Prime Minister Narendra Modi on Saturday inaugurated the Kartarpur corridor and flagged off the first batch of over 500 Indian pilgrims, including former prime minister Manmohan Singh and Union minister Harsimrat Kaur Badal.
At least 1,950 Sikhs from Maharashtra could not go to Gurudwara Darbar Sahib in Pakistan after opening of the Kartarpur corridor as they are facing financial crunch due to a scam at the Punjab and Maharashtra Cooperative (PMC) Bank, a senior community leader claimed. Prime Minister Narendra Modi on Saturday inaugurated the Kartarpur corridor and flagged off the first batch of over 500 Indian pilgrims, including former prime minister Manmohan Singh and Union minister Harsimrat Kaur Badal.
The corridor links Gurdwara Darbar Sahib in Pakistan, the final resting place of Sikhism founder Guru Nanak Dev, to Dera Baba Nanak shrine in Punjab’s Gurdaspur district. The PMC Bank has been put under restrictions by the RBI since September after an alleged Rs 4,355 crore scam came to light, following which the deposit withdrawal was initially capped at Rs 1,000, causing panic and distress among depositors. The withdrawal limit has been raised in a staggered manner to Rs 50,000.

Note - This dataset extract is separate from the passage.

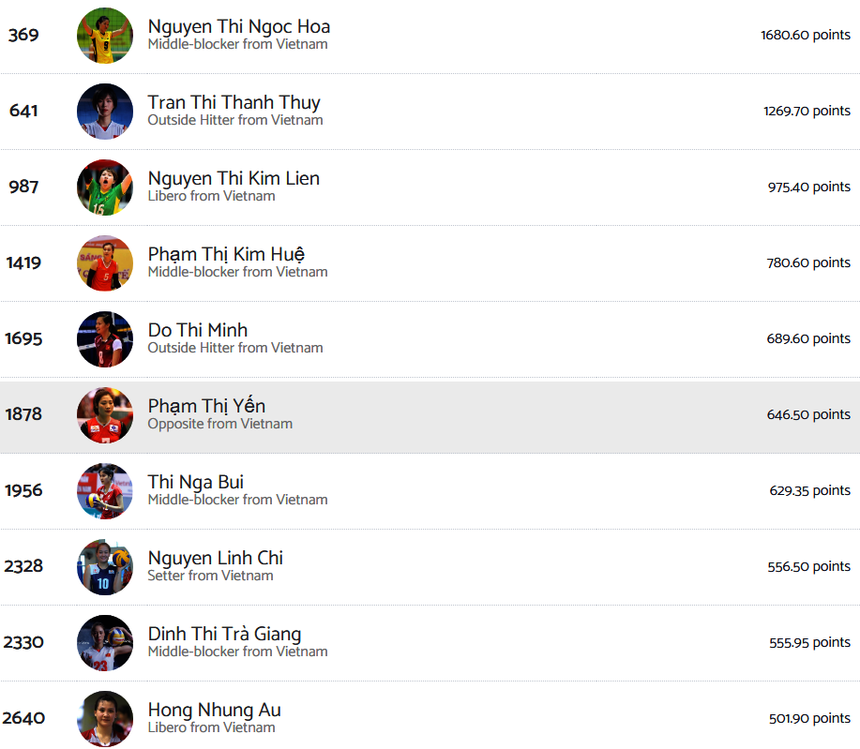Open the Thi Nga Bui name link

Nearly 2,000 Sikhs from Mumbai, Nashik, Nanded, Navi Mumbai and Thane, most of whom have accounts in the PMC Bank, wanted to go on to the Gurdwara Darbar Sahib as part of the trip organised by local body Nirmaan Sevak Jattha, Hardev Singh Saini, member of a gurudwara committee in Kurla, said. “We were in the process of submitting their details online on the required website, but suddenly due to the PMC Bank crisis many opted out. Of these 2,000 people, only about 50 could finally manage to go. All others dropped out due to lack of money because of the PMC Bank scam,” he claimed.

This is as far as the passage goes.